Fifth Place. Santiago Alvarado, 24, was killed as he fell through the ceiling of a bicycle shop he was burglarizing. Death was caused when the long flashlight he had placed in his mouth to keep his hands free rammed into the base of his skull as he hit the floor.

Fourth Place. Sylvester Briddell, Jr., 26, was killed as he won a bet with friends who said he would not put a revolver loaded with four bullets into his mouth and pull the trigger.

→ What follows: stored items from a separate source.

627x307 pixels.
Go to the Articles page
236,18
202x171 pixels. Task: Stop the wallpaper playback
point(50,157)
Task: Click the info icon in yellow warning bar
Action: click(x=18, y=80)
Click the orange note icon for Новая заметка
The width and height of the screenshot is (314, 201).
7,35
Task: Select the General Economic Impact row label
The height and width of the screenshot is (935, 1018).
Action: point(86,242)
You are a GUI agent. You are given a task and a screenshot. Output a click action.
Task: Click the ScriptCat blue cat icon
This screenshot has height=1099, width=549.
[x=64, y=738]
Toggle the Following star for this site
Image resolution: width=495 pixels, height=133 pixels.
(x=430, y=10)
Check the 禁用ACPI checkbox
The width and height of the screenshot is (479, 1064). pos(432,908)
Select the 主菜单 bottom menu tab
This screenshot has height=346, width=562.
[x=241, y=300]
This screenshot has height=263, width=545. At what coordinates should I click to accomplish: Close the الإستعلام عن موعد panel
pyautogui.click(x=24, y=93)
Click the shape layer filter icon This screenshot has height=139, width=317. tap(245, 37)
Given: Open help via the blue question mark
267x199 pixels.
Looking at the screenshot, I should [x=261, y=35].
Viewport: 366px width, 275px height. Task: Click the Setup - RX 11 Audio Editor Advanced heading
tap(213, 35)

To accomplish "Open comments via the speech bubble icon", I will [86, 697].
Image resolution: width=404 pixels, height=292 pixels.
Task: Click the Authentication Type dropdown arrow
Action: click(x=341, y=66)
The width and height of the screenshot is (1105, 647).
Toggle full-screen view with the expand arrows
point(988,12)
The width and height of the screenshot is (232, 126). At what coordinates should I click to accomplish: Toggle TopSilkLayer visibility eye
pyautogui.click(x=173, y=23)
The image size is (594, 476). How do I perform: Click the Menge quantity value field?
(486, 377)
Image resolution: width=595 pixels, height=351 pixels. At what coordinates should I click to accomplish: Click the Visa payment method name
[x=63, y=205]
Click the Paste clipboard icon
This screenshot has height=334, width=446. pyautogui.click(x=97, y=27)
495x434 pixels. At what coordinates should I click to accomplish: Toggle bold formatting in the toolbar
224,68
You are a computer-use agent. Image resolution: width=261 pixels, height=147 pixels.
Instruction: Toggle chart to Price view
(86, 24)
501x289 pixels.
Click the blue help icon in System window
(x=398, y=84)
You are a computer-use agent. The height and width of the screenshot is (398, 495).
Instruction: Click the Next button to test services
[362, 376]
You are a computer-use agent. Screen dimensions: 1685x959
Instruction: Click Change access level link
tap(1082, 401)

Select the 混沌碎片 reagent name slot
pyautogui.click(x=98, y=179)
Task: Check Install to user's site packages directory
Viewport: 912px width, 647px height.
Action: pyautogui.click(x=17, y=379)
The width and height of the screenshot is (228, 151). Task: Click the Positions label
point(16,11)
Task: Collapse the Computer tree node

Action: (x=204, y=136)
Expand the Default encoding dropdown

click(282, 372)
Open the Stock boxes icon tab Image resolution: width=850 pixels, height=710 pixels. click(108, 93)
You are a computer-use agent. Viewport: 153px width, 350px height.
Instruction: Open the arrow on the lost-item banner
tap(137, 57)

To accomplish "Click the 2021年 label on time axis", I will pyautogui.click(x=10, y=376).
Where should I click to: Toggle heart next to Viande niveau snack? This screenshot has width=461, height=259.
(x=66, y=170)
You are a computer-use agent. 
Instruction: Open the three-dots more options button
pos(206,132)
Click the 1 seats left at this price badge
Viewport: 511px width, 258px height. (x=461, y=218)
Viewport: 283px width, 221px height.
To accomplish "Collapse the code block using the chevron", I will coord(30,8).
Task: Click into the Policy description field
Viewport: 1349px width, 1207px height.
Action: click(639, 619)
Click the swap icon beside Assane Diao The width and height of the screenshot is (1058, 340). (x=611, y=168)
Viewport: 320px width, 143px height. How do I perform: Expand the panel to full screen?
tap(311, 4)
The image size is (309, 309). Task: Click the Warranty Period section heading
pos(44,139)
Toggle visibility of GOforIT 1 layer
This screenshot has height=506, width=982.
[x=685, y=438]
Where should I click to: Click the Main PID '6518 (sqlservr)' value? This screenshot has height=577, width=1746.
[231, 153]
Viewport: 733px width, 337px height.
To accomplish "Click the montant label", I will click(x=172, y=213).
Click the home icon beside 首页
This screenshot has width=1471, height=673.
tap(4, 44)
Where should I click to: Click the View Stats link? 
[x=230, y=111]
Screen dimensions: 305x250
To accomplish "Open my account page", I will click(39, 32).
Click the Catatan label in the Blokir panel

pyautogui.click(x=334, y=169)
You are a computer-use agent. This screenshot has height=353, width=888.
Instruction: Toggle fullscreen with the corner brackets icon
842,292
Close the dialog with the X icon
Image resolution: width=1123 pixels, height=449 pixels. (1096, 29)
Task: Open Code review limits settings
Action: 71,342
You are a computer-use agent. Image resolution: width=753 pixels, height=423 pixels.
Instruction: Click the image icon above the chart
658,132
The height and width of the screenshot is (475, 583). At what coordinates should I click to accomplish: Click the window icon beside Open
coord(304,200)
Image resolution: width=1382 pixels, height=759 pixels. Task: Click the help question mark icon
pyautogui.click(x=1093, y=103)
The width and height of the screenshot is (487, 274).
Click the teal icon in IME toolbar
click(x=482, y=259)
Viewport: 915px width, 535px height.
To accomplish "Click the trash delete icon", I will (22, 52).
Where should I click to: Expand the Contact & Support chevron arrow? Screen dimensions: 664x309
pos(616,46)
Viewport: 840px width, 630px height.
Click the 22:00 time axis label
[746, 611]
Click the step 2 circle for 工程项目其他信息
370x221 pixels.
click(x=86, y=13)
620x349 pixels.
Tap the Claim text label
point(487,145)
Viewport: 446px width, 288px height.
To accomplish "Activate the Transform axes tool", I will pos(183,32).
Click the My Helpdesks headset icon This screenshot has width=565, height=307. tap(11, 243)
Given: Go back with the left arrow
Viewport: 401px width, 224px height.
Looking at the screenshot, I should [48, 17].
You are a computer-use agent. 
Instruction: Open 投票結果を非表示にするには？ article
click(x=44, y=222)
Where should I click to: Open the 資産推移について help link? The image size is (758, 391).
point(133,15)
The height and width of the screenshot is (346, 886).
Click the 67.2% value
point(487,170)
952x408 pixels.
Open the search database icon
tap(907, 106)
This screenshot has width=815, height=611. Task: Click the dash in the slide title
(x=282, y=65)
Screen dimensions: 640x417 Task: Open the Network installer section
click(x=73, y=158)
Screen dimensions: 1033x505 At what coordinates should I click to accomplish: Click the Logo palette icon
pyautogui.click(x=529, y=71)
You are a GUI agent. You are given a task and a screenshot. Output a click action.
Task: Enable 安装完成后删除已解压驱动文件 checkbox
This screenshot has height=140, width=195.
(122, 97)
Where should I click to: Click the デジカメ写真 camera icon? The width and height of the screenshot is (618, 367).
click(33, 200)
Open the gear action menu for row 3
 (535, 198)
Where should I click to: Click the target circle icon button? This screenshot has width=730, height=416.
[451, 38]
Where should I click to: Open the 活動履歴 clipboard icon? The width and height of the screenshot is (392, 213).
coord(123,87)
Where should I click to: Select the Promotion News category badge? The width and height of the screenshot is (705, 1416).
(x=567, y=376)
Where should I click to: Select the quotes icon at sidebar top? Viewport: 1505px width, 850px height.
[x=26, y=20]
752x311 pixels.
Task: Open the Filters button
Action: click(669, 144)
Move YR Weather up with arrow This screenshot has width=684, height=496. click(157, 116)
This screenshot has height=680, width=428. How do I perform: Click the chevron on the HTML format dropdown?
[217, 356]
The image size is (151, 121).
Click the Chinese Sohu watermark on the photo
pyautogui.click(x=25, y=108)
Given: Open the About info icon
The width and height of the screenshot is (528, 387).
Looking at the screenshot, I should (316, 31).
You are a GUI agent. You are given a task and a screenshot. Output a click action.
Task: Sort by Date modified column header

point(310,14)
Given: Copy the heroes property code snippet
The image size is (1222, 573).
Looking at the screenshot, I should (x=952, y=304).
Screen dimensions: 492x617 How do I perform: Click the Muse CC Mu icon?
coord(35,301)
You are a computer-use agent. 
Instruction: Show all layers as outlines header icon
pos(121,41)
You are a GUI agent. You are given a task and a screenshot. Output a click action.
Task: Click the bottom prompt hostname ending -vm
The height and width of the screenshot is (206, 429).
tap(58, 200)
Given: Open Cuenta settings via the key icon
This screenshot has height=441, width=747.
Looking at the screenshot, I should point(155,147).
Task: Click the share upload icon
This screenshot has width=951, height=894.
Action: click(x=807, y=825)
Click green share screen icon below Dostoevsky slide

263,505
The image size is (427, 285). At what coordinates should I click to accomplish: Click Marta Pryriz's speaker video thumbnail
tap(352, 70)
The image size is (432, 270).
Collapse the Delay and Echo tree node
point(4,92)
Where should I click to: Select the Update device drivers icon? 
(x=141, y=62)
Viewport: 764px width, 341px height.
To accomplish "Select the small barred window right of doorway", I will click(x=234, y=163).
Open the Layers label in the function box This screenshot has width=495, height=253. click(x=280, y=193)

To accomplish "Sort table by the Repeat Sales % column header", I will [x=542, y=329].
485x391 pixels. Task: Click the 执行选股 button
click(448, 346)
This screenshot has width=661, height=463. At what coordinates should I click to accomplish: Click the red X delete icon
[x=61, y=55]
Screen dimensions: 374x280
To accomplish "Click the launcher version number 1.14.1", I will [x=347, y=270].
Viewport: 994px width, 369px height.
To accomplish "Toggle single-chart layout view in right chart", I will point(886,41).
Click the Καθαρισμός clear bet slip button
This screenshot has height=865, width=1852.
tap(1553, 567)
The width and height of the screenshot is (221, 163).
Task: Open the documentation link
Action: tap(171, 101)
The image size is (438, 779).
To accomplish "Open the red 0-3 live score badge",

Third Place. After stepping around a marked police patrol car parked at the front door, a man walked into H&J Leather & Firearms intent on robbing the store. The shop was full of customers and a uniformed officer was standing at the counter. Upon seeing the officer, the would-be robber announced a hold-up!, and fired a few wild shots from a target pistol. The officer and a clerk promptly returned fire, and several customers also drew their guns and fired. The robber was pronounced dead at the scene by Paramedics. Crime scene investigators located 47 expended cartridge cases in the shop. The subsequent autopsy revealed 23 gunshot wounds. Ballistics identified rounds from 7 different weapons. No one else was hurt.

Honorable mention. Paul Stiller, 47, and his wife Bonnie were bored just driving around at 2 A.M. so they lit a quarter stick of dynamite to toss out the window to see what would happen. Apparently they failed to notice the window was closed.

Runner up. Kerry Bingham had been drinking with several friends when one of them said they knew a person who had bungee-jumped from a local bridge in the middle of traffic. The conversation grew more heated and at least 10 men trooped along the walkway of the bridge at 4:30 AM. Upon arrival at the midpoint of the bridge they discovered that no one had brought a bungee rope. Bingham, who had continued drinking, volunteered and pointed out that a coil of lineman's cable, lay near by.

They secured one end around Bingham's leg and then tied the other to the bridge. His fall lasted 40 feet before the cable tightened and tore his foot off at the ankle. He miraculously survived his fall into the icy water and was rescued by two nearby fishermen. Bingham's foot was never located.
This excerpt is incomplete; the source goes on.